Thanks to a class of students at  Armuchee Elementary in Rome, Georgia we now have a state amphibian.  When the students were studying our state symbols in the fourth grade they noticed that Georgia did not have a state amphibian.  They took the matter to heart and lobbied our lawmakers to select the green treefrog.  It was a unique educational experience for the students incorporating lessons in language arts (letter-writing and research) and social sciences (how a bill becomes a law) as well as science.  It took nearly three years to make it happen.



Is it a Frog or a Toad?
A toad is a type of frog.  Toads typically have short hind legs for hopping rather than long hind legs for leaping like other frogs.  They also have drier skin.  The frog in the picture is a Fowler's toad

Things to do:
*  Listen to recordings of the four toad species found in Georgia: American Toad, Fowler's ToadSouthern Toad & Oak Toad
*  Go to a pond or other wetland at night & listen for frogs
 
Spring Happenings
Spring is an exciting time of year.   Take a sketchbook or camera to document your adventure and enjoy time in the outdoors!

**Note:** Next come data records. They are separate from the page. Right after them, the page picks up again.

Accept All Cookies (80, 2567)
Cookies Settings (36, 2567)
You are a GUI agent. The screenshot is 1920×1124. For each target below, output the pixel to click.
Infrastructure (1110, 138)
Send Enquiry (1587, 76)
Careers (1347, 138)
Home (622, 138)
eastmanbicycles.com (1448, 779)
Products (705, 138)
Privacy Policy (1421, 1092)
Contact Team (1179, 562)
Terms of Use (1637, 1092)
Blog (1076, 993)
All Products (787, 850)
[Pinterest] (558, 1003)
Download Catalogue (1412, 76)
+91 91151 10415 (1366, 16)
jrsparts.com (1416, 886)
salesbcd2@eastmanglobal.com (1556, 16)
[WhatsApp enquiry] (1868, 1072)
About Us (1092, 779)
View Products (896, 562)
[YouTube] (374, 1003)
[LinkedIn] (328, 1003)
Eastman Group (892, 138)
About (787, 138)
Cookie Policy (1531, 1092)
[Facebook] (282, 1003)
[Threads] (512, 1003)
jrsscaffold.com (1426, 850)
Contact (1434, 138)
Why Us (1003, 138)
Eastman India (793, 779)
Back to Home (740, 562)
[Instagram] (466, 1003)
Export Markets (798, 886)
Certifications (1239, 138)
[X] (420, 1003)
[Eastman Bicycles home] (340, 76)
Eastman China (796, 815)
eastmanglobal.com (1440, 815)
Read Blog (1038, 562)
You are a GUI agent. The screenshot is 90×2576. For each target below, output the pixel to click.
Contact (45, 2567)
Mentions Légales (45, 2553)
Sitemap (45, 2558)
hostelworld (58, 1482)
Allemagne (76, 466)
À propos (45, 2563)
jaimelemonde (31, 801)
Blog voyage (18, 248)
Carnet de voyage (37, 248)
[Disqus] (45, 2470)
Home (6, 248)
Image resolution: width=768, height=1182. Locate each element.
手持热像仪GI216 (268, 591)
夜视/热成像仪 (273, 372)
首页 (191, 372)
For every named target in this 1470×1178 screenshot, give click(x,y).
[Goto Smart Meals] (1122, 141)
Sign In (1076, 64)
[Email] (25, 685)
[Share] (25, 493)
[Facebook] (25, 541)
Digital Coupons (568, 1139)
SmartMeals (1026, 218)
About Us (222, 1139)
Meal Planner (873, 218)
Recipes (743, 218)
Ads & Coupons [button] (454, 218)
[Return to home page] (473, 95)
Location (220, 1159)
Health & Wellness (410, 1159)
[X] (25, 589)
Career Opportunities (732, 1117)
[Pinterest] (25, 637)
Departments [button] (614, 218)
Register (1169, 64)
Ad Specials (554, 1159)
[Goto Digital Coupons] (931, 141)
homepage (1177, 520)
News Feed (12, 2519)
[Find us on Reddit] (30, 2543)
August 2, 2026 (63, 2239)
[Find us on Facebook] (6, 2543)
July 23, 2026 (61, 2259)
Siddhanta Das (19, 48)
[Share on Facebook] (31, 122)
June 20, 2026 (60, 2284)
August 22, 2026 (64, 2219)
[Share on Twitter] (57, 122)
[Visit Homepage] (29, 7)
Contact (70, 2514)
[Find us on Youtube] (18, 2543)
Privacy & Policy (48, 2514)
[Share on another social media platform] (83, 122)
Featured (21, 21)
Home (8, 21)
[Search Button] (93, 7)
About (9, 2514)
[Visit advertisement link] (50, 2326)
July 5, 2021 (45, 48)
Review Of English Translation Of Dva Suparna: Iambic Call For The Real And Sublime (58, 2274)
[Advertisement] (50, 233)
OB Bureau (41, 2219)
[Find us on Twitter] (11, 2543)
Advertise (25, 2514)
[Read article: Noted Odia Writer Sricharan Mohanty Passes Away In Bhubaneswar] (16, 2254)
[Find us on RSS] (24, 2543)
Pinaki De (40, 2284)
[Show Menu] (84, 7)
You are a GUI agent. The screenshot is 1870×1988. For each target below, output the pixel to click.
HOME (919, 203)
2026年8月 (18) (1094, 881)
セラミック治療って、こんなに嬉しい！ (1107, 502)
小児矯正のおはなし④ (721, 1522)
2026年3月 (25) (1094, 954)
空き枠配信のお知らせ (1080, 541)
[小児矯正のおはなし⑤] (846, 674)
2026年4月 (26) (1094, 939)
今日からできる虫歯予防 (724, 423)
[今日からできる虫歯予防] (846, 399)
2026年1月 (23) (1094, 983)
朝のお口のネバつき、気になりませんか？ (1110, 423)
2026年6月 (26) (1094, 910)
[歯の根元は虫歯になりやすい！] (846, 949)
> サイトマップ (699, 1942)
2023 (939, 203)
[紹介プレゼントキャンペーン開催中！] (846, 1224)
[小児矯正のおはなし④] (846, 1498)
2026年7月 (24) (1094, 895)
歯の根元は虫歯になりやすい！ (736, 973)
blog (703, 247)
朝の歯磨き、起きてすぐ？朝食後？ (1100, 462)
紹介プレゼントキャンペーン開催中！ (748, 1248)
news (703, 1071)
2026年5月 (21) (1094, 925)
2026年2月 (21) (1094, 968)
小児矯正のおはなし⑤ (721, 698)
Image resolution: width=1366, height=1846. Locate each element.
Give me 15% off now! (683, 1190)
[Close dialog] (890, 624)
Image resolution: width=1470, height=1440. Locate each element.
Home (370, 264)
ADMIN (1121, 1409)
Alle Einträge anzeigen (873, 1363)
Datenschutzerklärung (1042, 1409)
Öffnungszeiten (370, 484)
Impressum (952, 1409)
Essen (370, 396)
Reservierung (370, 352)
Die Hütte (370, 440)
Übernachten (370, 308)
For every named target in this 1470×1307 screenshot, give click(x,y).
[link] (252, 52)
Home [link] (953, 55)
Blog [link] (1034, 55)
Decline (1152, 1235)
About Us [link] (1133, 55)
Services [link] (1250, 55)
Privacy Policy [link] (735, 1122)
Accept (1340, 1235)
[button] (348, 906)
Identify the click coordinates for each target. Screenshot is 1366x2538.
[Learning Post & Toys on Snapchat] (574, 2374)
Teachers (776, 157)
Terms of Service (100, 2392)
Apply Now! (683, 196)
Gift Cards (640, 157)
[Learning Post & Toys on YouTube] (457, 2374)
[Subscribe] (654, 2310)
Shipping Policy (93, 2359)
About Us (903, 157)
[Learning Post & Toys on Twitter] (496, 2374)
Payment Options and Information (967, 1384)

Fun sites to consider visiting this spring:
 
Okefenokee Swamp
Spring is the most popular time to visit the world famous Okefenokee swamp and see alligators. Enjoy a boat tour (or rent a boat) at Stephen C. Foster State Park on the west side of the swamp near Fargo or at the Okefenokee National Wildlife Refuge on the east side of the swamp near Folkston.


Pinewoods Bird Festival
,
April 11, 2009

The whole family can enjoy learning about birds at the beautiful Pebble Hill Plantation in Thomasville.  The event includes field trips via wagon rides as well as children's activities.  Kids can get in free by completing a coloring page posted on the festival website.

Happy Birthday to Roosevelt's Little White House, May 2, 2009
In May of 1932, a housewarming party was thrown to celebrate the construction of former President Franklin D. Roosevelt's home in Warm Springs.  His home is now the Little White House State Historic Site.  Enjoy cookies and lemonade on the sundeck, just like the guests at the original housewarming.  Look for the unfinished portrait that was being painted of FDR before he died and enjoy the wonderful museum there too.
 
Amphibian Monitoring Workshop, May 29, 2009
Look for amphibians and learn frog calls with a herpetologist on a night hike at Smithgall Woods Conservation Area in Helen. 
 

Frog IQ Answers

1.  All live in Georgia
2.  True
3.  31
4.  Ribbit, ribbit
The Pacific Treefrog, native to the Western U.S., is the only frog that says ribbit, ribbit.
The Eastern Narrowmouth Toad sounds like a sheep.
The Pig Frog sounds like a grunting pig.
The Carpenter Frog sounds like somebody nailing shingles.
The Chorus Frogs sound like somebody running their fingers along the teeth of a comb.